Заигралась? Вся беда заключалась в том, что я не играла. Я была шувани.
— А если бы Де Ла Серта тебя узнали? Зачем ты вообще пошла в табор? Ты ведь уже несколько месяцев туда носа не казала!
Я видела расширенные зрачки брата, слышала, как дрожал его голос… Испугался за меня. Но почему?
— Ты что, думал, я уйду в табор? — спросила я растеряно.
С самого детства Эдвард боялся, что брошу все, уйду вместе с цыганами. Связь между близнецами слишком тесная, почти до боли.
— Я не стала бы так поступать, Второй. Никогда. Мне просто нужно было поговорить с тетей Шантой. Посоветоваться. Кто откажется от богатства ради кочевой жизни?
Я разговаривала с ним мягко, как с испуганной лошадью.
— Кто? Ты, быть может? Я же вижу, какая ты там. Мне казалось, ты уже и думать забыла о той жизни. Но сегодня на площади… Забудь.
Сегодня на площади я была счастлива. Пусть недолго. Пусть не по-настоящему.
— Что сказала тебе Шанта? — спросил Эдвард, меняя тему.
Тетей он шувани никогда не называл, решительно отрезая от себя это родство. Действительно, гаджо.

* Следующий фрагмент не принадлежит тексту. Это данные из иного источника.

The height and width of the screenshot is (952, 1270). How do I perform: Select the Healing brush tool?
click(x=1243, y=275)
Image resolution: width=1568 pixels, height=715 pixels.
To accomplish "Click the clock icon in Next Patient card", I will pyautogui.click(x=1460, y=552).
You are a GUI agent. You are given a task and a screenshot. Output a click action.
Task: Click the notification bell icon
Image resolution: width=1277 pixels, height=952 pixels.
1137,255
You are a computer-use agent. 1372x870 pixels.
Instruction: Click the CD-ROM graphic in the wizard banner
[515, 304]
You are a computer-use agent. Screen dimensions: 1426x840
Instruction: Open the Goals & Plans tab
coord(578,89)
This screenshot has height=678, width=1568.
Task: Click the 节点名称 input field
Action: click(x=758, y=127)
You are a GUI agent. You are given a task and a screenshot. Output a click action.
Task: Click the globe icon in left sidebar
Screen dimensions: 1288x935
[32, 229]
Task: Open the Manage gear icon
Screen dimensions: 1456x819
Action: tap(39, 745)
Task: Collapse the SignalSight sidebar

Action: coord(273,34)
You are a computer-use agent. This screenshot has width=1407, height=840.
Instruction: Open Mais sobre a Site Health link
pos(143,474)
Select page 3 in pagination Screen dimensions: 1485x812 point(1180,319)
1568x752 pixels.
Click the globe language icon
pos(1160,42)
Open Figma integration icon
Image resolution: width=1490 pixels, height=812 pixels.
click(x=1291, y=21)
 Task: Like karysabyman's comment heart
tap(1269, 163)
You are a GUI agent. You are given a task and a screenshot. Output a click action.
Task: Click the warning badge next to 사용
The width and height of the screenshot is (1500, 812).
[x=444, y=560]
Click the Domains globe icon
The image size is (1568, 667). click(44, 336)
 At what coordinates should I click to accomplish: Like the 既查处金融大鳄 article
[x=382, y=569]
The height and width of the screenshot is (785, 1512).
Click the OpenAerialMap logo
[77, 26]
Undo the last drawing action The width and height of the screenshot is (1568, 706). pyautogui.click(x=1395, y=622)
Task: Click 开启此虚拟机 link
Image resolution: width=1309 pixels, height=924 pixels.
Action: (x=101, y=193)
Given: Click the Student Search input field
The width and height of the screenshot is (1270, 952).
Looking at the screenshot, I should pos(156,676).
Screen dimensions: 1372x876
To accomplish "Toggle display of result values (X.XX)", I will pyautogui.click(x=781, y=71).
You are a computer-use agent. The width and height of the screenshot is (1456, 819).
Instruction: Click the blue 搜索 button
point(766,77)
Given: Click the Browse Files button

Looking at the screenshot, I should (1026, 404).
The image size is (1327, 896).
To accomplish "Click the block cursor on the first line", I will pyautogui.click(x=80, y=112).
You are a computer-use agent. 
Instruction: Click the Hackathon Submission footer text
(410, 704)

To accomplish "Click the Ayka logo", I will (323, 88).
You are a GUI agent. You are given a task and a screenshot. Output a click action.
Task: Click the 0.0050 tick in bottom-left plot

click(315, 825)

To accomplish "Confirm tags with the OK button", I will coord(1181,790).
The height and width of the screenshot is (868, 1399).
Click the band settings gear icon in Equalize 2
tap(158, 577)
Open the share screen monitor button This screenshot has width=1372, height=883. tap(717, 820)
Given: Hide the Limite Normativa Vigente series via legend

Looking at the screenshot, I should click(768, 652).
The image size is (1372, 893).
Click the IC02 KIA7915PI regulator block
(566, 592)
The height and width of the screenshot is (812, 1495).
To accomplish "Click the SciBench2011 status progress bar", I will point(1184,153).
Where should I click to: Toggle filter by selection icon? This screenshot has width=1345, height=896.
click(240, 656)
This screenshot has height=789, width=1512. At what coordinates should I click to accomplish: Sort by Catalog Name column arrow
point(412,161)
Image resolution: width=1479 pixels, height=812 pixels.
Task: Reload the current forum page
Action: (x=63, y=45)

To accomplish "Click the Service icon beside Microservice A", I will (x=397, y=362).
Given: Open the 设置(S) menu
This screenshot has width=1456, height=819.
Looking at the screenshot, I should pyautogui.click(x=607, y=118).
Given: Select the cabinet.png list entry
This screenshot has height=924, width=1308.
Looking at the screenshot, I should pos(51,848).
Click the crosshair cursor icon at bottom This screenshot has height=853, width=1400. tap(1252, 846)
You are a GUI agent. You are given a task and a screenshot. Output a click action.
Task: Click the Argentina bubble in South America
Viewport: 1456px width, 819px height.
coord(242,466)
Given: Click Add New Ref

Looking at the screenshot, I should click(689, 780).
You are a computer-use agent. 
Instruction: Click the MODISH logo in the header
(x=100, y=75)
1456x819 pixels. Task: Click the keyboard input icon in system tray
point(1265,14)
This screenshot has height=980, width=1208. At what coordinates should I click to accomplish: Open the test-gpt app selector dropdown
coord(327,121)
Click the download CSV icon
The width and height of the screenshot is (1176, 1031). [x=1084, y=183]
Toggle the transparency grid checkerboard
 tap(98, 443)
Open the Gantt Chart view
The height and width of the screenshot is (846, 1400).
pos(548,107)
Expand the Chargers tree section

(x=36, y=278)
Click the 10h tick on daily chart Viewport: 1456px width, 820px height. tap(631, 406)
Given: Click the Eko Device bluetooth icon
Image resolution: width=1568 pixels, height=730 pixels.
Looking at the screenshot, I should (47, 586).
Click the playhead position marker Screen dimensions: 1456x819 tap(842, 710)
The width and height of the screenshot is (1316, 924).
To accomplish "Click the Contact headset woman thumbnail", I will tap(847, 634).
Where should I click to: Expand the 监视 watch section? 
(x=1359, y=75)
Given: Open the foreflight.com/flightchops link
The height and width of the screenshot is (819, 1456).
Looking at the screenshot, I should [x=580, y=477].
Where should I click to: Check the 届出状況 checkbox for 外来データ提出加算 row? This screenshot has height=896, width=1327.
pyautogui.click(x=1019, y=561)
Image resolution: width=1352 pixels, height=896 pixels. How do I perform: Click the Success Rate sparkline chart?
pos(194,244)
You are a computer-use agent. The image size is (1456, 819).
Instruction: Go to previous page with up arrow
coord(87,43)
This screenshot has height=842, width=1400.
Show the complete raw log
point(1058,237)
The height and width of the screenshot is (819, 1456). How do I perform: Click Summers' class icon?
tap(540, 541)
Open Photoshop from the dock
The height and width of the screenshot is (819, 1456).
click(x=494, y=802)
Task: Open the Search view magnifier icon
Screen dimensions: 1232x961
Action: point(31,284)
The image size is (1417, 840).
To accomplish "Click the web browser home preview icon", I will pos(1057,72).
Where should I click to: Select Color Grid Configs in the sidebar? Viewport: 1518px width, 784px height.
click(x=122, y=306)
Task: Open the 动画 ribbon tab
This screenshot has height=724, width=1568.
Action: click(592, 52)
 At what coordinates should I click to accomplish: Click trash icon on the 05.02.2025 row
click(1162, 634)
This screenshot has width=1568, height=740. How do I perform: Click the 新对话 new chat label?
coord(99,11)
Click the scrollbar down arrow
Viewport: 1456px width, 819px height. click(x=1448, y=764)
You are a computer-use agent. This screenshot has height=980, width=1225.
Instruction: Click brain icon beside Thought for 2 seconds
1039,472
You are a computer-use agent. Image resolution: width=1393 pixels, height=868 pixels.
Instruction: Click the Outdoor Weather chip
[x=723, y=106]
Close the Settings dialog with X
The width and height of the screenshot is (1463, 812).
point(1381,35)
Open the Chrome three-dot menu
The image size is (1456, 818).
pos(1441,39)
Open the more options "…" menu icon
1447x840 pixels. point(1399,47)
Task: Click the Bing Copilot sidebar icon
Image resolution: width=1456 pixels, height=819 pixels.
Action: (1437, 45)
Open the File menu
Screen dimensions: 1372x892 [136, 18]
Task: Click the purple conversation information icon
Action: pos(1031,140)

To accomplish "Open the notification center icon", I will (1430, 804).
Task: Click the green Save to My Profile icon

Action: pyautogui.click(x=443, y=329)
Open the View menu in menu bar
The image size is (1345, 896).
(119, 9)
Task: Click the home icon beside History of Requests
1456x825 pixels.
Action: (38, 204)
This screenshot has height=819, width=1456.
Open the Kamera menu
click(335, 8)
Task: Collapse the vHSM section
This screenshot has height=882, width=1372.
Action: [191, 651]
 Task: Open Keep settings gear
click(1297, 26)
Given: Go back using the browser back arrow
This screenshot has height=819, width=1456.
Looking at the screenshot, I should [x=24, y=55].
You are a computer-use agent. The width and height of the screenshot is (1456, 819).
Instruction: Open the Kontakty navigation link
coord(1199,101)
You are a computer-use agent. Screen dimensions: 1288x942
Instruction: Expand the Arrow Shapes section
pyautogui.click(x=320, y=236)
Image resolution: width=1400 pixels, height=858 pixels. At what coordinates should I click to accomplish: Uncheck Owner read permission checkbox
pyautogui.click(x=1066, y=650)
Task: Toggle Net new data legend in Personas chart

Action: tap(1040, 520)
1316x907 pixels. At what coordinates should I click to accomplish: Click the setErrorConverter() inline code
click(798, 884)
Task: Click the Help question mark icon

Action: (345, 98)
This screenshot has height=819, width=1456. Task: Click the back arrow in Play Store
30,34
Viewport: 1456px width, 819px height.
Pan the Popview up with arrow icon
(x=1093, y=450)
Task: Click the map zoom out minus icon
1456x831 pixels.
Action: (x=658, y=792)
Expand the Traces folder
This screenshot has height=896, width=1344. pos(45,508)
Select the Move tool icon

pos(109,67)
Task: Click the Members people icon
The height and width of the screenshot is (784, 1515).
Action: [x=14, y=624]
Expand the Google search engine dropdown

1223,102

— Она подтвердила, что Де Ла Серта прокляли. И сделал это кто-то достаточно умелый, чтобы даже отец ничего не заподозрил. Нужно рассказать ему.
Второй расстроено вздохнул. Старую шувани он не любил, но верил ее словам. Она не стала бы обманывать. По крайней мере, не меня, и не моего отца.
— Нужно рассказать, Первая. Как можно скорей.
Я согласилась. Не хватало еще, чтобы сын посла умер по непонятной причине в нашей стране.
— Пойдем, Второй. Не стоит тянуть до утра.
Разумеется, папа еще не лег. Иногда мне казалось, что он вообще не спит, а так и проводит все свободное время в кабинете за бумагами.
— Ну, блудная дочь, с какими новостями вернулась от старой шувани?
На моем лице появилась улыбка. Папа всегда знает все. И от этого мне всегда было спокойно.
— Мануэль Де Ла Серта действительно проклят. И проклят в нашем доме, — выпалила я с порога.
Не выносила приносить дурные новости.
Благодушие мгновенно покинуло нашего батюшку. Между бровей залегли угрюмые складки.
— Так значит, ты все же была права насчет проклятия… — произнес отец.
Слова тети Шанты он под сомнение ставить и не подумал, слишком уж преуспела старая шувани в своем искусстве.
— Хотя я и не представляю, какое условие нужно было поставить, чтоб лишь ты увидела колдовство.
Я тоже не представляла совершенно, как так могло выйти. И, скорее всего, условие ставилось с расчетом, что никто ничего не заметит.